Earlier that month, St Vincent's Hospital announced it had integrated with the PCEHR, allowing its clinicians to see whether a patient had a record and opening and viewing it through Emerging Systems' clinical information system. St Vincent's has also been working on electronic discharge summaries and achieved the feat of being the first hospital to upload an eDischarge summary to the PCEHR.

In secure messaging, NEHTA announced it would provide funding to eligible secure messaging vendors to assist them to develop interoperability. In December, HealthLink joined Argus on the ePIP register as SMD-compliant, and was soon followed by the other major player in the secure messaging market, Medical-Objects.

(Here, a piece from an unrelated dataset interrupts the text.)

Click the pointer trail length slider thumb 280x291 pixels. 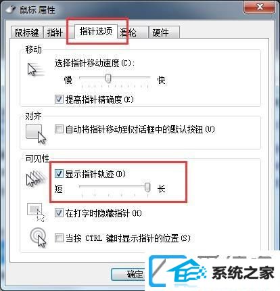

Our story describing the difficulties practices face in getting registered for the PCEHR and calling for a streamlining of the system so that GPs and practice staff can help patients sign up was followed by news that the health minister had amended the PCEHR rules to allow for assisted registration.

The NHSD launched an app to allow consumers to look up local GPs, pharmacists and emergency departments, but the last month of the year was dominated by news that hackers had targeted medical practices and were holding their data to ransom.

The hacks, in addition to the passing of legislation enacting new privacy laws, means data security may very well dominate the news in 2013 the way the PCEHR did in 2012.